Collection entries
= = = = = = =
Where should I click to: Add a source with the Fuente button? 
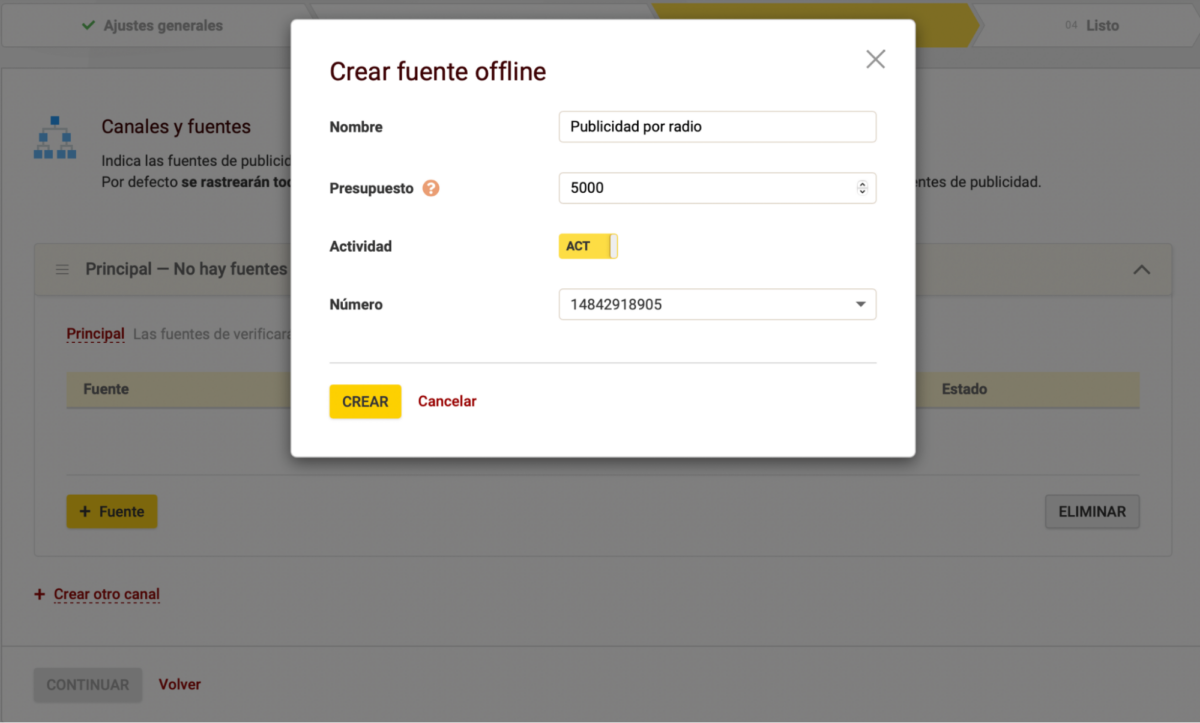(x=112, y=511)
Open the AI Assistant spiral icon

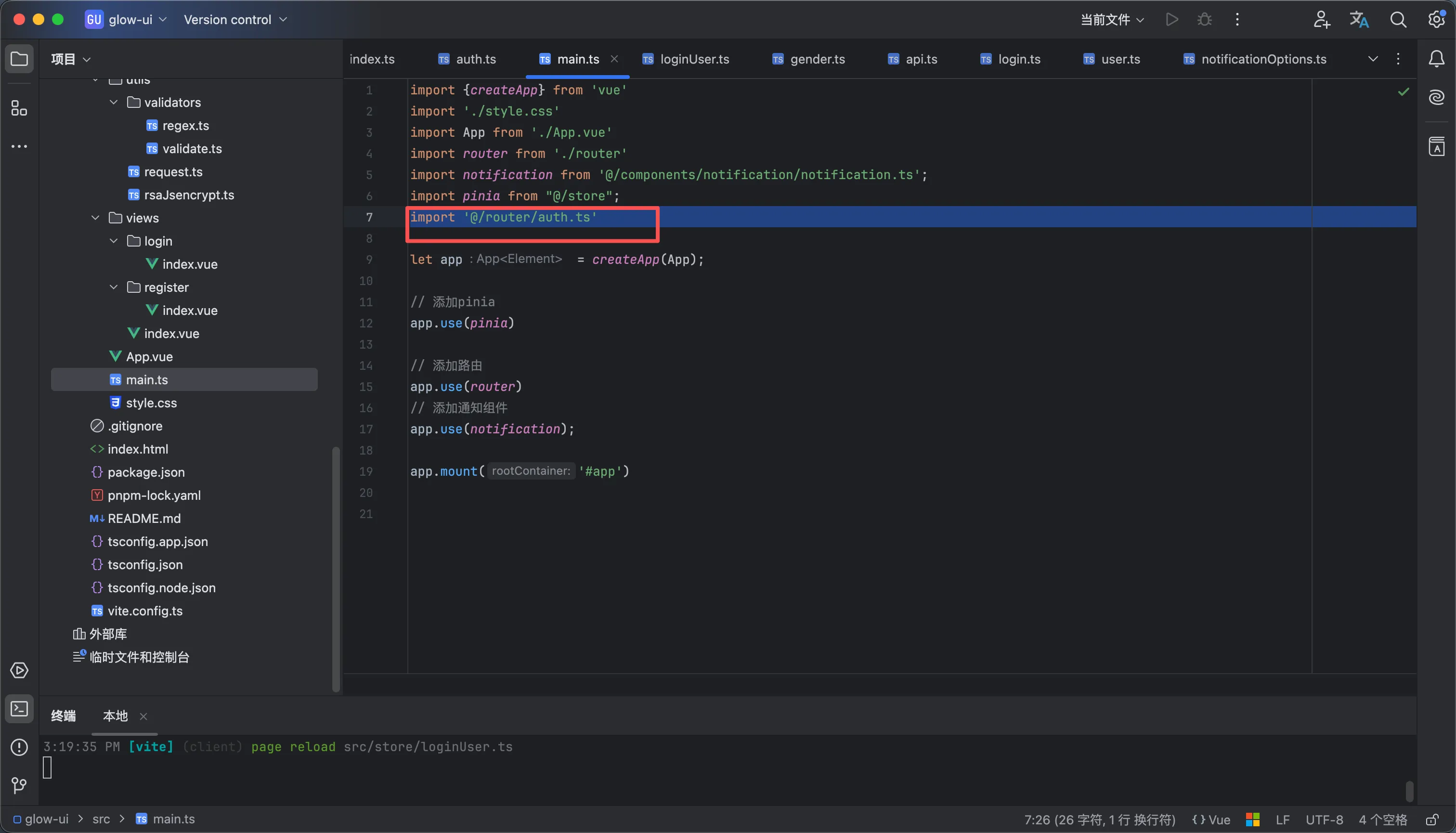[x=1437, y=97]
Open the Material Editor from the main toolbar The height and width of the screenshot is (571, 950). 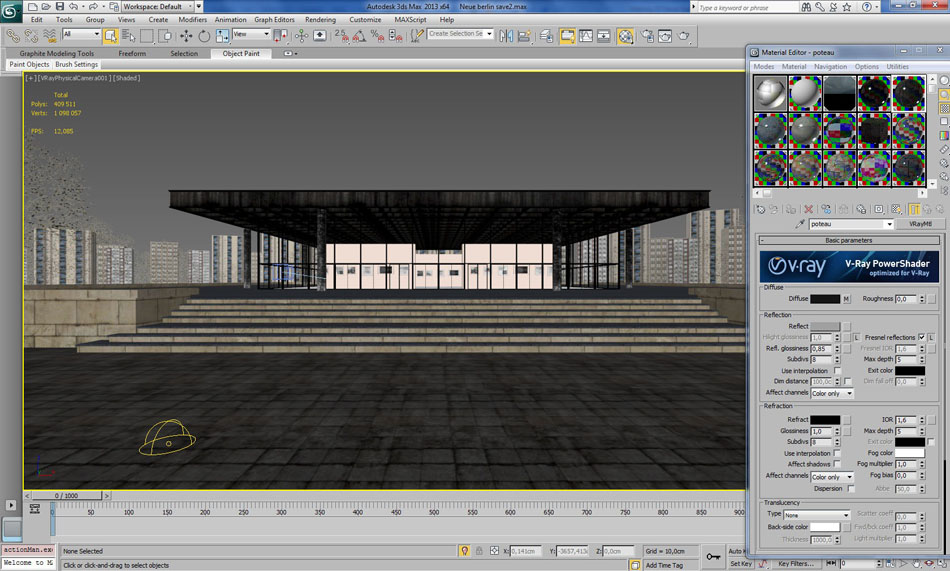[625, 36]

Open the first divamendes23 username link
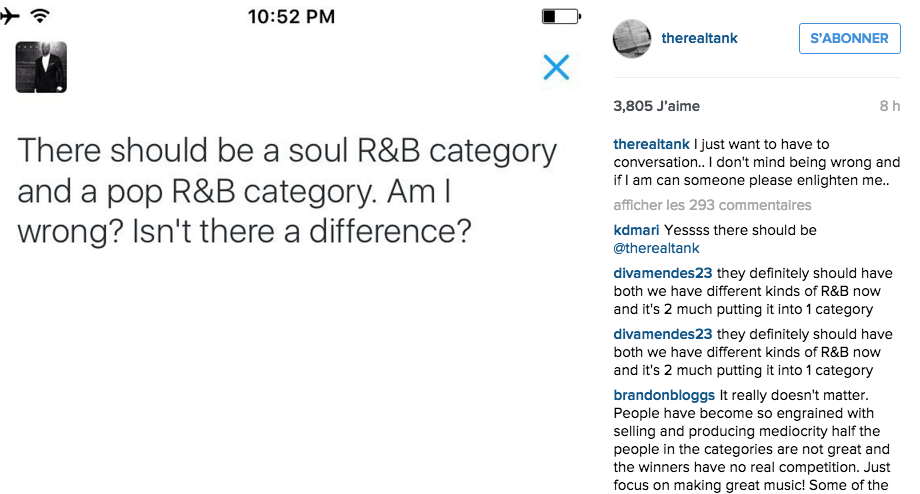coord(662,274)

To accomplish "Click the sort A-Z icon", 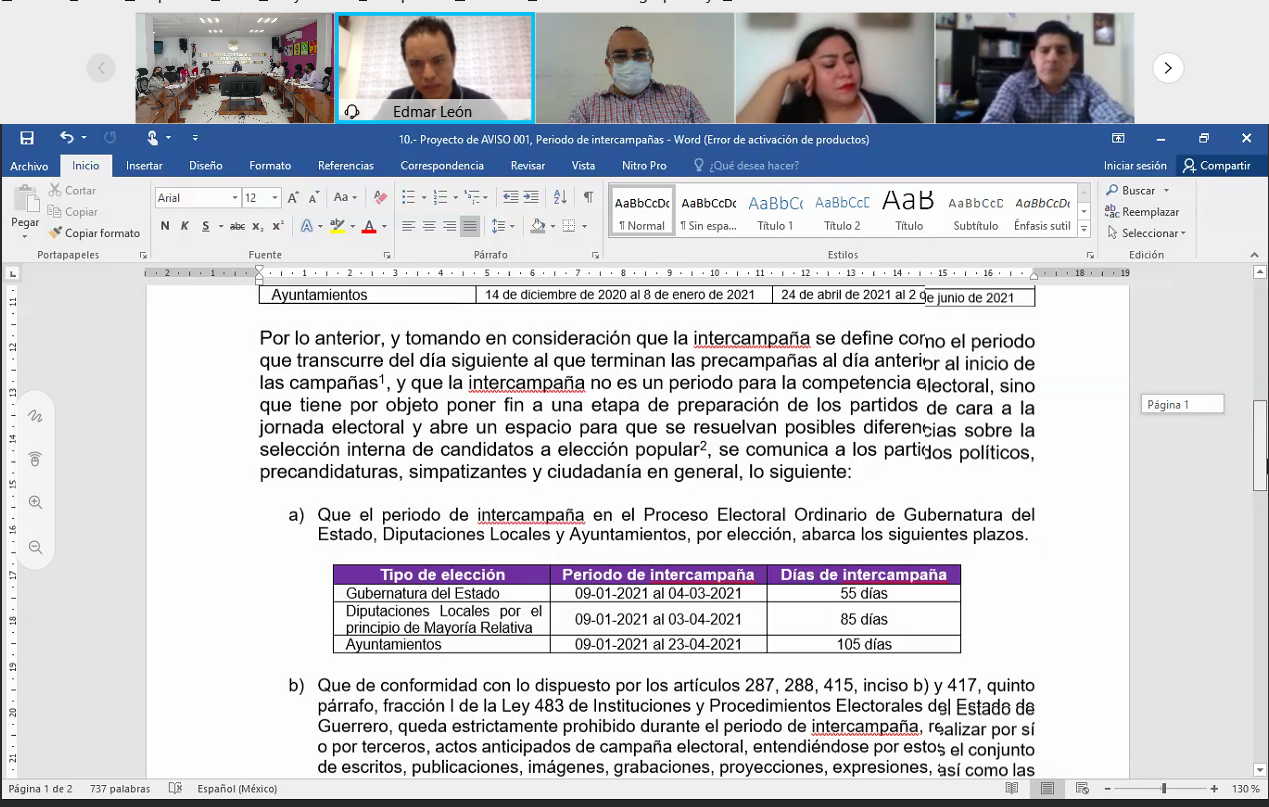I will tap(560, 198).
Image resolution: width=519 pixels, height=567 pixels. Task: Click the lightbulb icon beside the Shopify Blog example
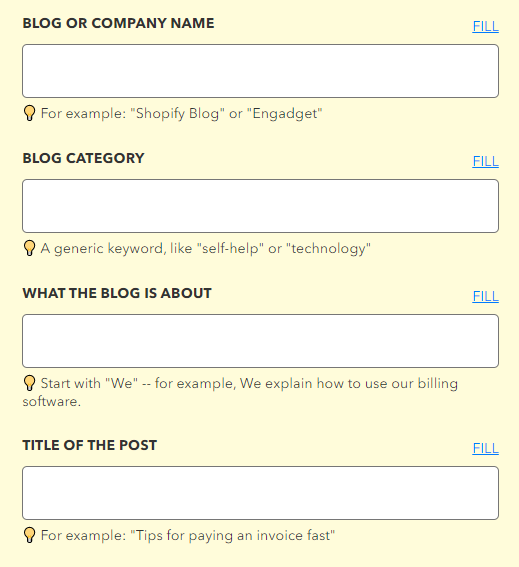coord(29,113)
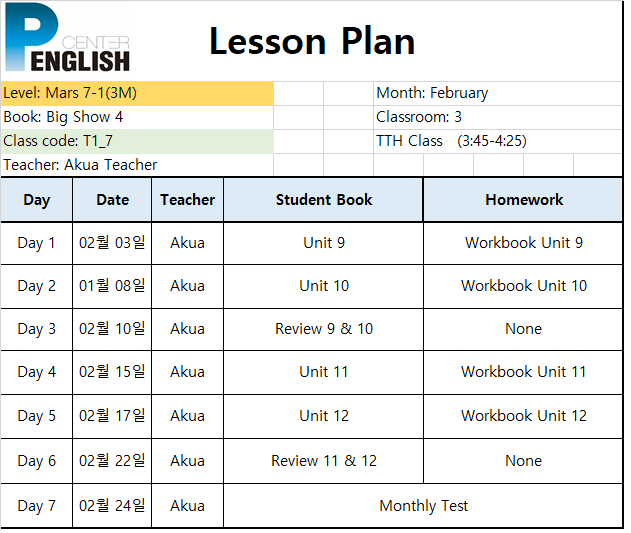Select the Month: February cell
The height and width of the screenshot is (533, 631).
(498, 93)
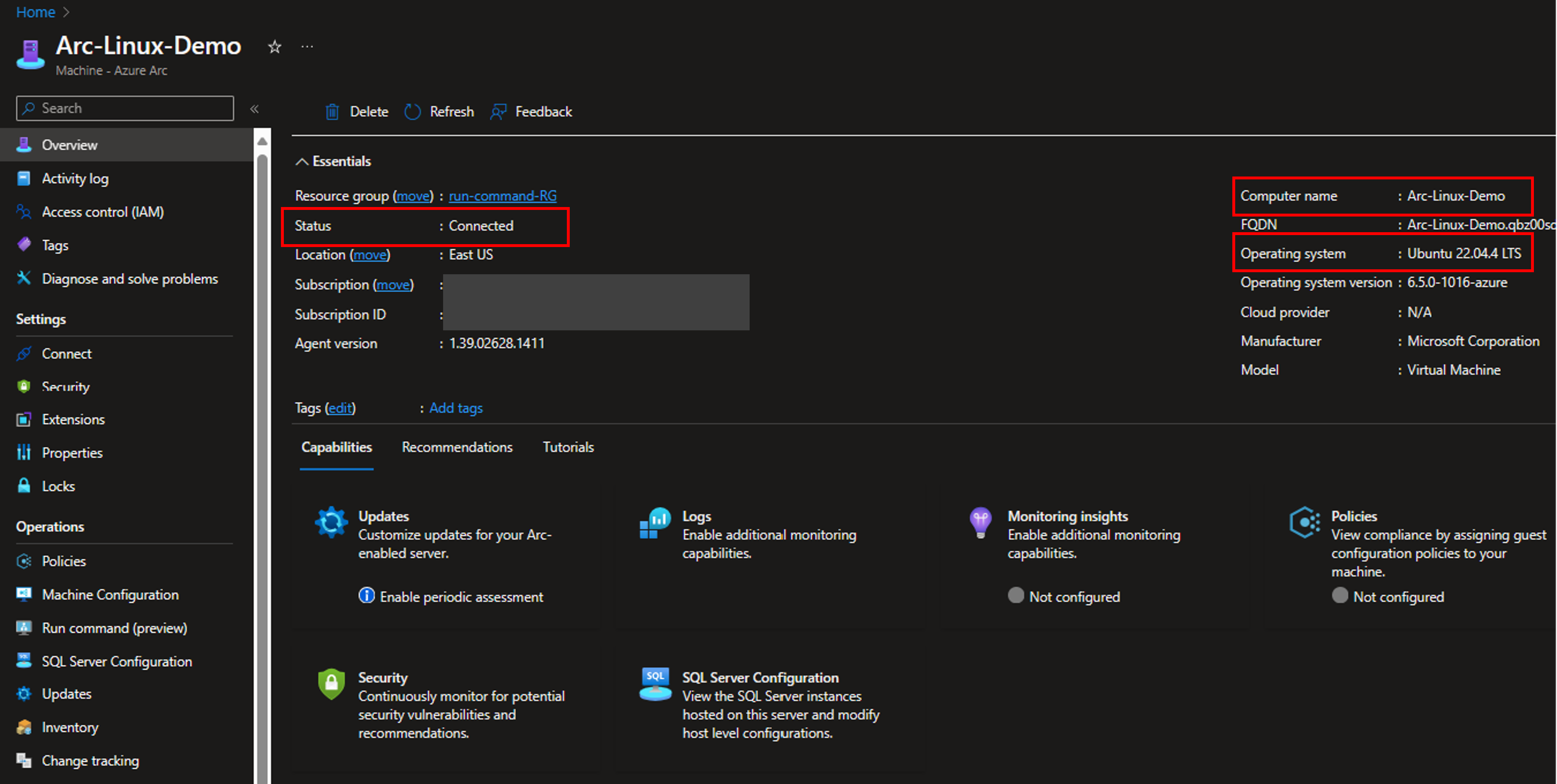
Task: Click the Home breadcrumb link
Action: [35, 12]
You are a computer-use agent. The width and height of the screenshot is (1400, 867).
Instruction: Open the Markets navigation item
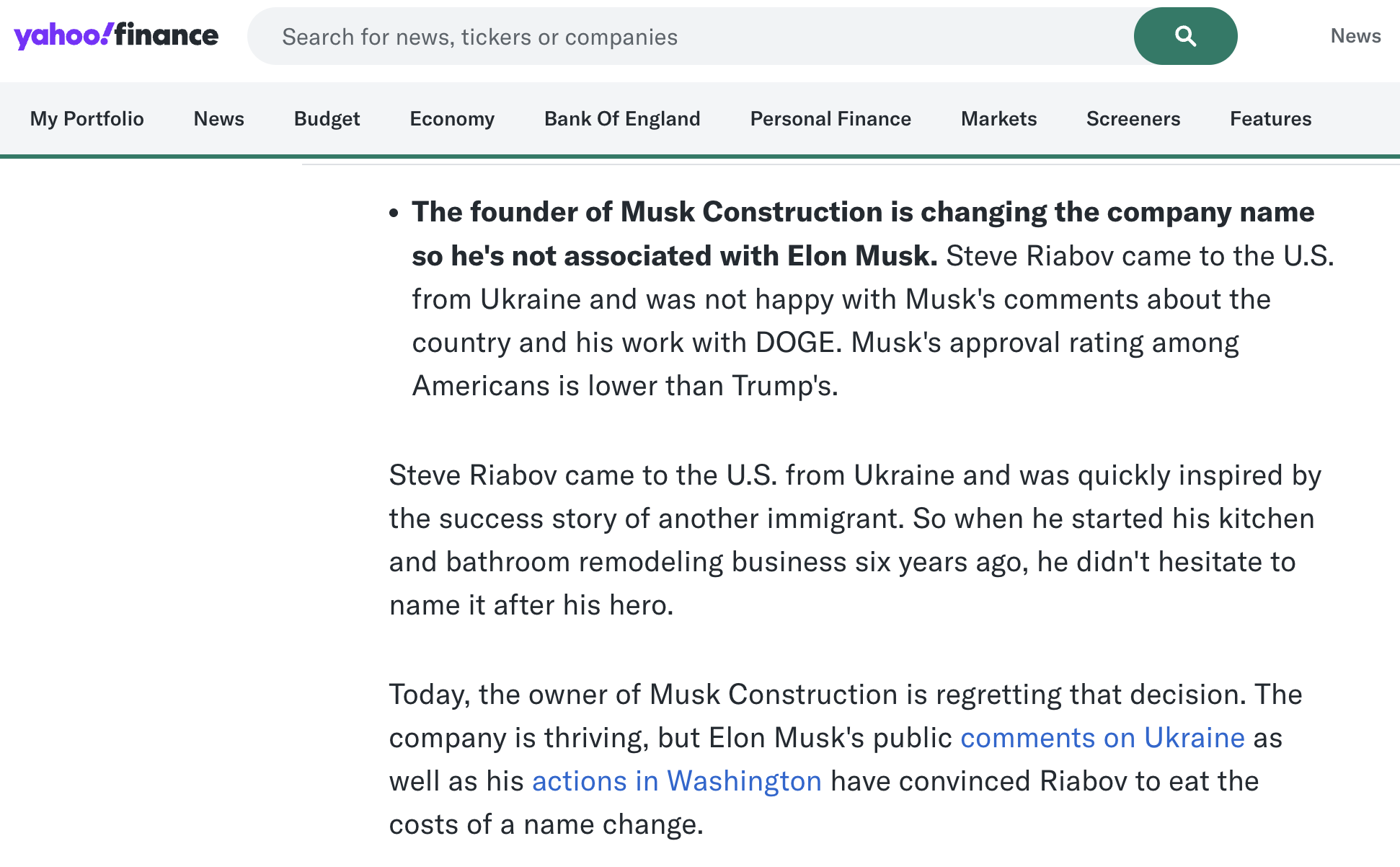pos(998,119)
= = = = = = =
→ Stated exercise:
Could you express the lines of the items, from the one containing "Image resolution: width=519" through the end of the items, as a JSON list of strings with one string per line? Skip any blank lines and leave the pictures out.

→ Task answer:
[
  "Image resolution: width=519 pixels, height=567 pixels. Task: Click the lightbulb icon beside the Shopify Blog example",
  "coord(29,113)",
  "Select the Month: February cell",
  "The height and width of the screenshot is (533, 631).",
  "(498, 93)",
  "Task: Click the Home breadcrumb link",
  "Action: [35, 12]",
  "You are a computer-use agent. The width and height of the screenshot is (1400, 867).",
  "Instruction: Open the Markets navigation item",
  "pos(998,119)"
]